* Extrait:
--------------------------------------------------

Vous avez surement déjà entendu parler de la Budgétisation Sensible au Genre (BSG) ou Budget Genre. En tous cas, le sujet est devenu très présent dans les médias. Le sujet a notamment été visibilisé grâce à la ville de Lyon qui a lancé un appel d’offre pour déployer la BSG sur l’ensemble de son budget, devenant ainsi une ville pionnière sur le sujet.
A cette occasion, de nombreux médias mainstream (notamment radio) ont proposé des capsules pour expliciter le sujet, le rendre accessible au plus grand nombre (retrouvez les séquences ici : France Culture, Radio France – Le quart d’heure).
BSG : la révélation !
Pour ma part, j’ai découvert le sujet à l’occasion du toujours inspirant Printemps des Fameuses, en mars 2019. Je venais de quitter mon emploi de manager de production avec l’envie de faire autre chose. Mais ce « autre chose » peinait à se dessiner. Et puis, lors de son intervention en plénière, Victoire Tuaillon évoque un chiffre surprenant : « aujourd’hui en France, 75% des dépenses pour les activités de loisir des jeunes bénéficient en réalité aux garçons ». Il m’a fallu quelques minutes pour digérer cette info. J’avais toujours pensé que les budgets des collectivités étaient neutres, qu’ils bénéficiaient de la même manière aux habitants et aux habitantes. Et voilà qu’un gouffre venait de s’ouvrir sous mes pieds.

--------------------------------------------------

* Consignes de travail: Restituez mot pour mot, dans le texte sur la budgétisation sensible au genre, le passage qui va de « Vous avez surement » jusqu'à « Le quart d’heure). ». La liste qui suit provient d'une autre source.

--------------------------------------------------

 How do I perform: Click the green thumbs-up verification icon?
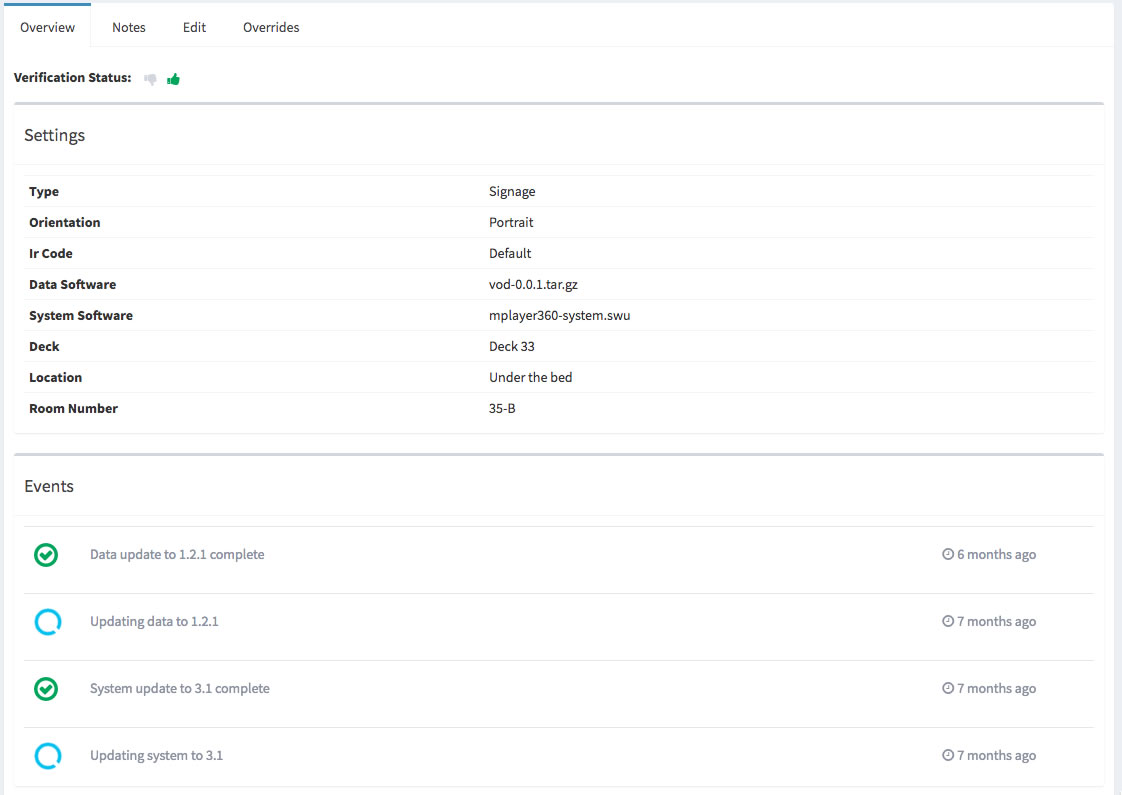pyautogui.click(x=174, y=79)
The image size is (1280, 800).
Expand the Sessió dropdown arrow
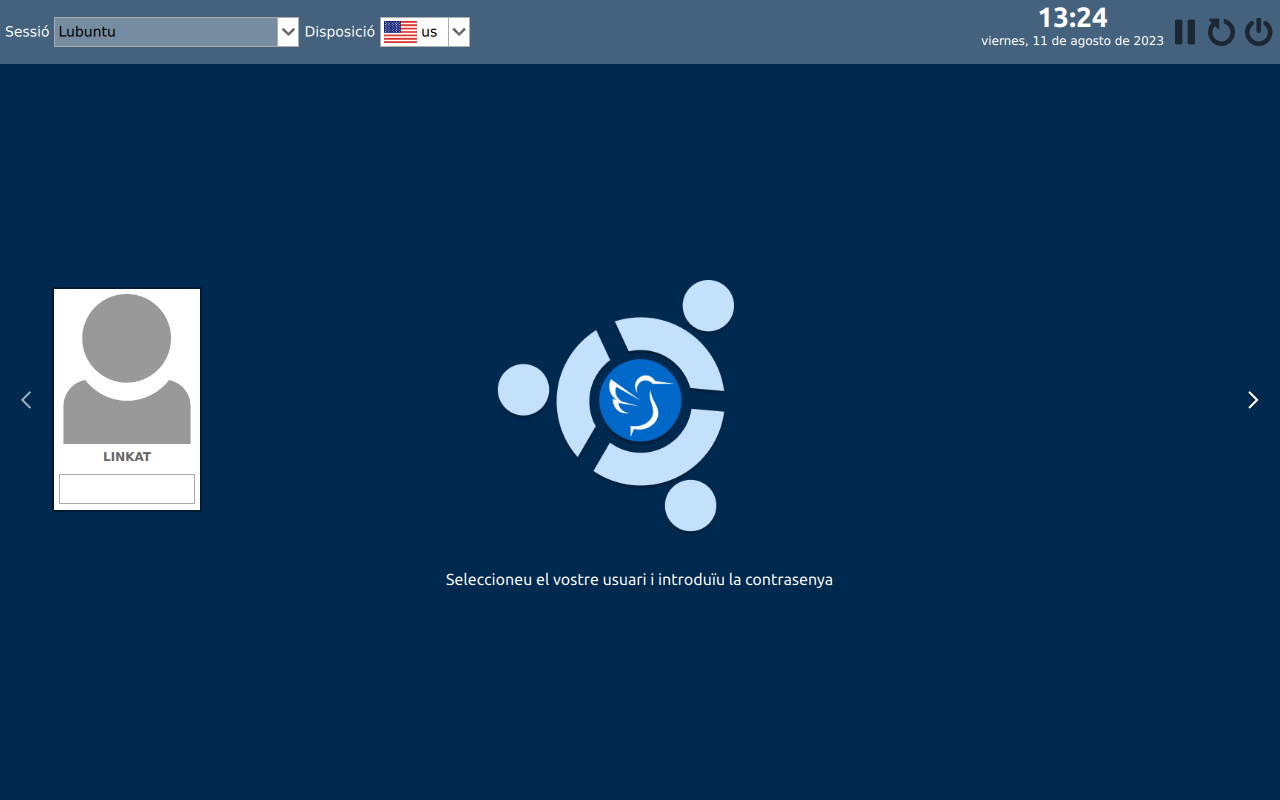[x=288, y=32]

--------------------------------------------------

* Résultat final:
Vous avez surement déjà entendu parler de la Budgétisation Sensible au Genre (BSG) ou Budget Genre. En tous cas, le sujet est devenu très présent dans les médias. Le sujet a notamment été visibilisé grâce à la ville de Lyon qui a lancé un appel d’offre pour déployer la BSG sur l’ensemble de son budget, devenant ainsi une ville pionnière sur le sujet.
A cette occasion, de nombreux médias mainstream (notamment radio) ont proposé des capsules pour expliciter le sujet, le rendre accessible au plus grand nombre (retrouvez les séquences ici : France Culture, Radio France – Le quart d’heure).